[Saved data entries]

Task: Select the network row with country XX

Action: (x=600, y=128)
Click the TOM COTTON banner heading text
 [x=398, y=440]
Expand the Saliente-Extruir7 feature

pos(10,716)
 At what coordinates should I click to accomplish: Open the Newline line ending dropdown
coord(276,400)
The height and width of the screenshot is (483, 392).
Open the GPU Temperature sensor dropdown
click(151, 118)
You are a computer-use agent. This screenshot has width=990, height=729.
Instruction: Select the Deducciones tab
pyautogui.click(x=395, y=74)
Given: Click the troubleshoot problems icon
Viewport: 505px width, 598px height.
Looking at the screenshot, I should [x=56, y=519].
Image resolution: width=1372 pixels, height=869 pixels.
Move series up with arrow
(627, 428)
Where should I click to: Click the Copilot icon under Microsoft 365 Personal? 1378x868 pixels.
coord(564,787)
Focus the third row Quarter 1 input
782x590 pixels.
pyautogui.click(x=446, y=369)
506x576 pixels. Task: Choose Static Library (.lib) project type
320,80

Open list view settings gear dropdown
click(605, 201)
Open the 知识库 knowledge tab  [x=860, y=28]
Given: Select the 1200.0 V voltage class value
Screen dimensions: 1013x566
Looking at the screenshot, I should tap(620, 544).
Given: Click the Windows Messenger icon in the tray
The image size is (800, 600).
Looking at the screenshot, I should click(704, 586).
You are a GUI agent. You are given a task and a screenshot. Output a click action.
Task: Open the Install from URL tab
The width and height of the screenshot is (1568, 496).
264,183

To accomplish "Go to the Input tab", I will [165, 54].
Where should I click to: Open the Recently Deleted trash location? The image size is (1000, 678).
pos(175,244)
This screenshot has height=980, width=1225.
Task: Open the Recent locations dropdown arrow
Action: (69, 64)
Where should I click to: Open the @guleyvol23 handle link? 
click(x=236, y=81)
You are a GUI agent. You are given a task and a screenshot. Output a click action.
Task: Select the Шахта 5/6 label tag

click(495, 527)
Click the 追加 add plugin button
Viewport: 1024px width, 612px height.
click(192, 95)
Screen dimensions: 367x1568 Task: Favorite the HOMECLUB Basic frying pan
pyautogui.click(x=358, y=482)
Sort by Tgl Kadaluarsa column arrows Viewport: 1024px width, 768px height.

» **Your task**:
Each record above needs to be reproduced exactly as written.

» **Solution for this problem**:
Task: Select the network row with country XX

Action: (x=600, y=128)
Click the TOM COTTON banner heading text
 [x=398, y=440]
Expand the Saliente-Extruir7 feature

pos(10,716)
 At what coordinates should I click to accomplish: Open the Newline line ending dropdown
coord(276,400)
The height and width of the screenshot is (483, 392).
Open the GPU Temperature sensor dropdown
click(151, 118)
You are a computer-use agent. This screenshot has width=990, height=729.
Instruction: Select the Deducciones tab
pyautogui.click(x=395, y=74)
Given: Click the troubleshoot problems icon
Viewport: 505px width, 598px height.
Looking at the screenshot, I should [x=56, y=519].
Image resolution: width=1372 pixels, height=869 pixels.
Move series up with arrow
(627, 428)
Where should I click to: Click the Copilot icon under Microsoft 365 Personal? 1378x868 pixels.
coord(564,787)
Focus the third row Quarter 1 input
782x590 pixels.
pyautogui.click(x=446, y=369)
506x576 pixels. Task: Choose Static Library (.lib) project type
320,80

Open list view settings gear dropdown
click(605, 201)
Open the 知识库 knowledge tab  [x=860, y=28]
Given: Select the 1200.0 V voltage class value
Screen dimensions: 1013x566
Looking at the screenshot, I should tap(620, 544).
Given: Click the Windows Messenger icon in the tray
The image size is (800, 600).
Looking at the screenshot, I should click(704, 586).
You are a GUI agent. You are given a task and a screenshot. Output a click action.
Task: Open the Install from URL tab
The width and height of the screenshot is (1568, 496).
264,183

To accomplish "Go to the Input tab", I will [165, 54].
Where should I click to: Open the Recently Deleted trash location? The image size is (1000, 678).
pos(175,244)
This screenshot has height=980, width=1225.
Task: Open the Recent locations dropdown arrow
Action: (69, 64)
Where should I click to: Open the @guleyvol23 handle link? 
click(x=236, y=81)
You are a GUI agent. You are given a task and a screenshot. Output a click action.
Task: Select the Шахта 5/6 label tag

click(495, 527)
Click the 追加 add plugin button
Viewport: 1024px width, 612px height.
click(192, 95)
Screen dimensions: 367x1568 Task: Favorite the HOMECLUB Basic frying pan
pyautogui.click(x=358, y=482)
Sort by Tgl Kadaluarsa column arrows Viewport: 1024px width, 768px height.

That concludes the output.